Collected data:
:::::

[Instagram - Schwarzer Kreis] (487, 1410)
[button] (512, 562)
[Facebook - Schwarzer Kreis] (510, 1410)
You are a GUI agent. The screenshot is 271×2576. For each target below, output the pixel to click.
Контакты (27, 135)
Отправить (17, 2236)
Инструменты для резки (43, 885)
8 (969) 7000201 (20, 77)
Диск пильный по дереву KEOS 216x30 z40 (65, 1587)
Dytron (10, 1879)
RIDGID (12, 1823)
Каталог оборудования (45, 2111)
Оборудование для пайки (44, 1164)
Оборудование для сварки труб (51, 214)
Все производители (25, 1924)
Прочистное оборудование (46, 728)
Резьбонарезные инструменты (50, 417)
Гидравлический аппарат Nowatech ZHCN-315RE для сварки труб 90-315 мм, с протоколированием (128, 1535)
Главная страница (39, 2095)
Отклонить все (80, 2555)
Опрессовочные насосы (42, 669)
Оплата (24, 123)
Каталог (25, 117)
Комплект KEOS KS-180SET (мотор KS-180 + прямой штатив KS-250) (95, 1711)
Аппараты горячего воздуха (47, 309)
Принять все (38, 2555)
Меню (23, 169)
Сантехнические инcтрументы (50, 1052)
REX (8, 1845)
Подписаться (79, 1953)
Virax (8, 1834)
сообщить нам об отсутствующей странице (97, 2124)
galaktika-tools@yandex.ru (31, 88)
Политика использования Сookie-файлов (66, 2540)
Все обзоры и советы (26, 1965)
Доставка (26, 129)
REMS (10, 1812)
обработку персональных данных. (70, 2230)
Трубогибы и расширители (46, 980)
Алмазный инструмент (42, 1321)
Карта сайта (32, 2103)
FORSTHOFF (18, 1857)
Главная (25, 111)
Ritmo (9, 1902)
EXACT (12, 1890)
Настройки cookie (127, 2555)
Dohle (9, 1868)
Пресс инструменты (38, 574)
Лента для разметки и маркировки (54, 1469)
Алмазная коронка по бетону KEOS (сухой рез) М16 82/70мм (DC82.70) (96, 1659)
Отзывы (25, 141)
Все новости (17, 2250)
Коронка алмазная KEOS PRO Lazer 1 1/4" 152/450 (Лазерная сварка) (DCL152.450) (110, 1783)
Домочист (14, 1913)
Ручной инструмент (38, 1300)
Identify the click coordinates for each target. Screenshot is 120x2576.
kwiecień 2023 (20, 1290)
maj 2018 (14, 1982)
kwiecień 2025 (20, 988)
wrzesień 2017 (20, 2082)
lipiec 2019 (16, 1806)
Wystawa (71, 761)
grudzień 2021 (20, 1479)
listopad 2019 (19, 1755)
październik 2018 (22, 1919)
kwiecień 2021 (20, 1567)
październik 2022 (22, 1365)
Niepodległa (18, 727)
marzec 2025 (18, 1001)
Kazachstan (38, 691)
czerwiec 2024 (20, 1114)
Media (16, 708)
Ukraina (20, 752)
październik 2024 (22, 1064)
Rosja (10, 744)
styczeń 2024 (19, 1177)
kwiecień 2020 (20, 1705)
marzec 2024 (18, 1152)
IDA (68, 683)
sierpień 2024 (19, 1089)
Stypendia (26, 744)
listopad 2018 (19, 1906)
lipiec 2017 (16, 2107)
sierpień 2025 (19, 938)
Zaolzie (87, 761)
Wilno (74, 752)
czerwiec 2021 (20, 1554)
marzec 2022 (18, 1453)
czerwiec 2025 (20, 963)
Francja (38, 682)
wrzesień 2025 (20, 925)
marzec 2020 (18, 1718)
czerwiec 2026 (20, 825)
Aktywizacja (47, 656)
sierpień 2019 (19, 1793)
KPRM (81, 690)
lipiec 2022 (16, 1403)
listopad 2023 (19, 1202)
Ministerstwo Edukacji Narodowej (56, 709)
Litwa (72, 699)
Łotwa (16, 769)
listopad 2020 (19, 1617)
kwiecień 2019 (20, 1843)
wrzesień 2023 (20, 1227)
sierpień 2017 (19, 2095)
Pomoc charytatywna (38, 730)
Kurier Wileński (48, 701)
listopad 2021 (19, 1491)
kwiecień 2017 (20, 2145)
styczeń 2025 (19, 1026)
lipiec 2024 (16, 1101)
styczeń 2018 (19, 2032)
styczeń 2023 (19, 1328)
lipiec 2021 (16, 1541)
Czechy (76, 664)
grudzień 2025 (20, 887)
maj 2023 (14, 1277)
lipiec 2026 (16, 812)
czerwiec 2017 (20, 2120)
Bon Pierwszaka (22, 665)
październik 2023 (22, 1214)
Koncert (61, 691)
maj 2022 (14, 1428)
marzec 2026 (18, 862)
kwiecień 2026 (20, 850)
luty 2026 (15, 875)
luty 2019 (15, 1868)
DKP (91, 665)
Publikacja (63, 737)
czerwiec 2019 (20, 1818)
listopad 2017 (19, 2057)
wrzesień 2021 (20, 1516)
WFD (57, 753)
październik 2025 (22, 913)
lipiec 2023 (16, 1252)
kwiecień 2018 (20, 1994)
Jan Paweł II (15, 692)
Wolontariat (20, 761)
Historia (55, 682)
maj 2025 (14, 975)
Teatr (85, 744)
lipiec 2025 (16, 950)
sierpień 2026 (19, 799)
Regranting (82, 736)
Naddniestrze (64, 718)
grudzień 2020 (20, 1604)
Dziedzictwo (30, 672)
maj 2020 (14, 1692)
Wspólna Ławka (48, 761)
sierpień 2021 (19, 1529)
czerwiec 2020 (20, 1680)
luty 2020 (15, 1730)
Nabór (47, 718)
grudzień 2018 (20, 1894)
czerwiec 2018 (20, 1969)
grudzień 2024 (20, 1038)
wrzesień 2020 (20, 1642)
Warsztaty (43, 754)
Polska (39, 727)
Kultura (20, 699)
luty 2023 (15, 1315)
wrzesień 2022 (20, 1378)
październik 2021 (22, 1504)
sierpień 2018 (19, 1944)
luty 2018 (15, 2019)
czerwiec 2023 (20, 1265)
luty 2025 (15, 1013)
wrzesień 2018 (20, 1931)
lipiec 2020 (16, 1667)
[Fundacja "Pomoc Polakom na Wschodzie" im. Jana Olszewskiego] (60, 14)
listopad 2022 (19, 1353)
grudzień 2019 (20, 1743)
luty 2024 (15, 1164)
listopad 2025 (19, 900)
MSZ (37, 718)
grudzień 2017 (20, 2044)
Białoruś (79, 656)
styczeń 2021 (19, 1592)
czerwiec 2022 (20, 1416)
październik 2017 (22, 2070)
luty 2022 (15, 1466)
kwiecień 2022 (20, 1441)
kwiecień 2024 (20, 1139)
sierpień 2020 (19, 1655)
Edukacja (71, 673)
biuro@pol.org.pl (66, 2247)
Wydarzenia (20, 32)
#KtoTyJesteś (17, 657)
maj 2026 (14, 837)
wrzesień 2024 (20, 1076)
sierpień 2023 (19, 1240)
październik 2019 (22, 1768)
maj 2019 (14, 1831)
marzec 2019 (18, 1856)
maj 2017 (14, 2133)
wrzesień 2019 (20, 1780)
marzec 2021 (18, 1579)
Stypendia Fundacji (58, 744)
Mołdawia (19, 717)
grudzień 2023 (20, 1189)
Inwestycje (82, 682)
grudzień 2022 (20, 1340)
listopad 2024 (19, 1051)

:::::

Exercise prompt
Reprint exactly the lines above that start at the one with "Łotwa (16, 769)" and end at the one with "DKP (91, 665)", keeping both and adding none.

Output for this task
Łotwa (16, 769)
listopad 2020 (19, 1617)
kwiecień 2019 (20, 1843)
wrzesień 2023 (20, 1227)
sierpień 2017 (19, 2095)
Pomoc charytatywna (38, 730)
Kurier Wileński (48, 701)
listopad 2021 (19, 1491)
kwiecień 2017 (20, 2145)
styczeń 2025 (19, 1026)
lipiec 2024 (16, 1101)
styczeń 2018 (19, 2032)
styczeń 2023 (19, 1328)
lipiec 2021 (16, 1541)
Czechy (76, 664)
grudzień 2025 (20, 887)
maj 2023 (14, 1277)
lipiec 2026 (16, 812)
czerwiec 2017 (20, 2120)
Bon Pierwszaka (22, 665)
październik 2023 (22, 1214)
Koncert (61, 691)
maj 2022 (14, 1428)
marzec 2026 (18, 862)
kwiecień 2026 (20, 850)
luty 2026 (15, 875)
luty 2019 (15, 1868)
DKP (91, 665)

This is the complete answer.